TASK GOAL:
Please turn every line of the items below into a Markdown table with the columns "Row" and "Item text", skipping blank lines and leaving out the pictures.

INPUT DATA:
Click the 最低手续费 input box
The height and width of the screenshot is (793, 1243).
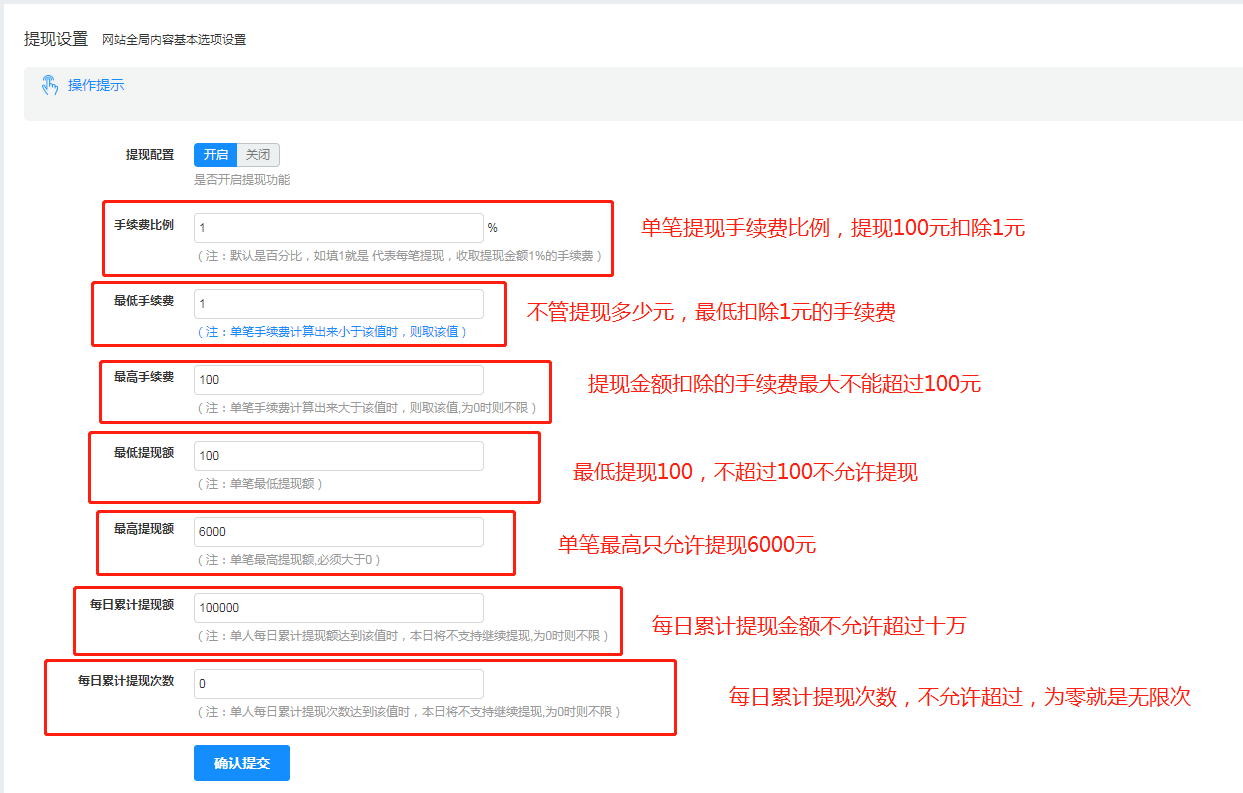(338, 304)
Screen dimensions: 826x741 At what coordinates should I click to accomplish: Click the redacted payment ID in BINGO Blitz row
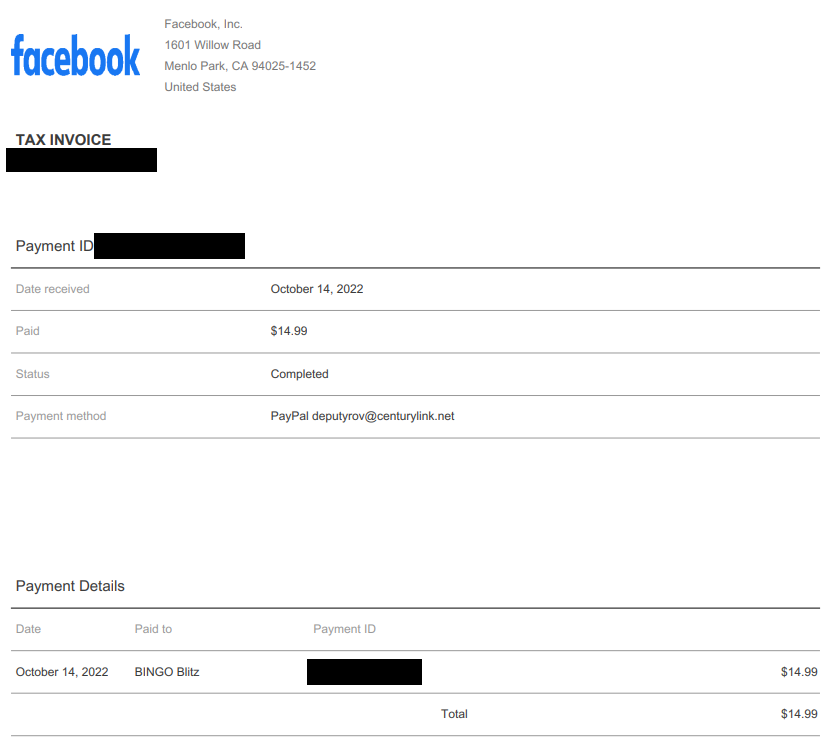click(x=364, y=672)
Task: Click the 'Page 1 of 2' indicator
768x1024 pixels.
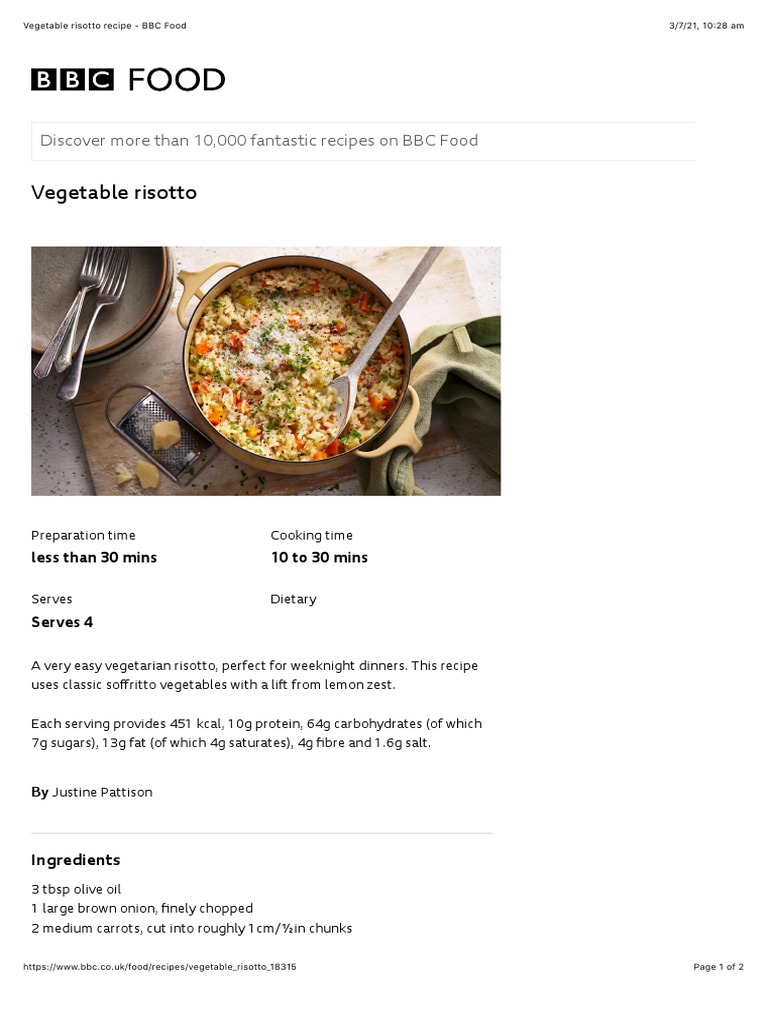Action: pos(718,967)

ANSWER TO THIS EXERCISE:
| Row | Item text |
|---|---|
| 1 | Click the 最低手续费 input box |
| 2 | The height and width of the screenshot is (793, 1243). |
| 3 | (338, 304) |
| 4 | Screen dimensions: 826x741 At what coordinates should I click to accomplish: Click the redacted payment ID in BINGO Blitz row |
| 5 | click(x=364, y=672) |
| 6 | Task: Click the 'Page 1 of 2' indicator |
| 7 | 768x1024 pixels. |
| 8 | Action: pos(718,967) |